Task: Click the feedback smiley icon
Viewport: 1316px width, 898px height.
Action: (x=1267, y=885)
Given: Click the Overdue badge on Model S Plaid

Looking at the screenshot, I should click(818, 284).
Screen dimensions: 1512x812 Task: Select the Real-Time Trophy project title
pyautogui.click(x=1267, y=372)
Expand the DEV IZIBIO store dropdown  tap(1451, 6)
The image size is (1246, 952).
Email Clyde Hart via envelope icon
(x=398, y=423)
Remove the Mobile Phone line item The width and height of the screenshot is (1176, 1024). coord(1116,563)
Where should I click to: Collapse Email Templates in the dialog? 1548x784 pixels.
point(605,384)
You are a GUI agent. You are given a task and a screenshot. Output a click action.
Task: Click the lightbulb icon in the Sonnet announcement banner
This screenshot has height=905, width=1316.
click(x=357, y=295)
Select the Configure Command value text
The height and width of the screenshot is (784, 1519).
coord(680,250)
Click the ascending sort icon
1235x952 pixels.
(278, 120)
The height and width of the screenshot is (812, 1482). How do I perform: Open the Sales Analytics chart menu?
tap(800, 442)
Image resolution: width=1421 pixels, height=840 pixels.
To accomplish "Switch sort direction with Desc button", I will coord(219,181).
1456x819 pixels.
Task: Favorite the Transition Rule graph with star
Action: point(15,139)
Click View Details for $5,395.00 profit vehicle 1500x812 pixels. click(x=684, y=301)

▸ **WHAT YOU HAVE TO DO**: Return each entry from above without altering a single character.

▸ **PROBLEM SOLUTION**:
Task: Click the feedback smiley icon
Viewport: 1316px width, 898px height.
Action: (x=1267, y=885)
Given: Click the Overdue badge on Model S Plaid

Looking at the screenshot, I should click(818, 284).
Screen dimensions: 1512x812 Task: Select the Real-Time Trophy project title
pyautogui.click(x=1267, y=372)
Expand the DEV IZIBIO store dropdown  tap(1451, 6)
The image size is (1246, 952).
Email Clyde Hart via envelope icon
(x=398, y=423)
Remove the Mobile Phone line item The width and height of the screenshot is (1176, 1024). coord(1116,563)
Where should I click to: Collapse Email Templates in the dialog? 1548x784 pixels.
point(605,384)
You are a GUI agent. You are given a task and a screenshot. Output a click action.
Task: Click the lightbulb icon in the Sonnet announcement banner
This screenshot has height=905, width=1316.
click(x=357, y=295)
Select the Configure Command value text
The height and width of the screenshot is (784, 1519).
coord(680,250)
Click the ascending sort icon
1235x952 pixels.
(278, 120)
The height and width of the screenshot is (812, 1482). How do I perform: Open the Sales Analytics chart menu?
tap(800, 442)
Image resolution: width=1421 pixels, height=840 pixels.
To accomplish "Switch sort direction with Desc button", I will coord(219,181).
1456x819 pixels.
Task: Favorite the Transition Rule graph with star
Action: point(15,139)
Click View Details for $5,395.00 profit vehicle 1500x812 pixels. click(x=684, y=301)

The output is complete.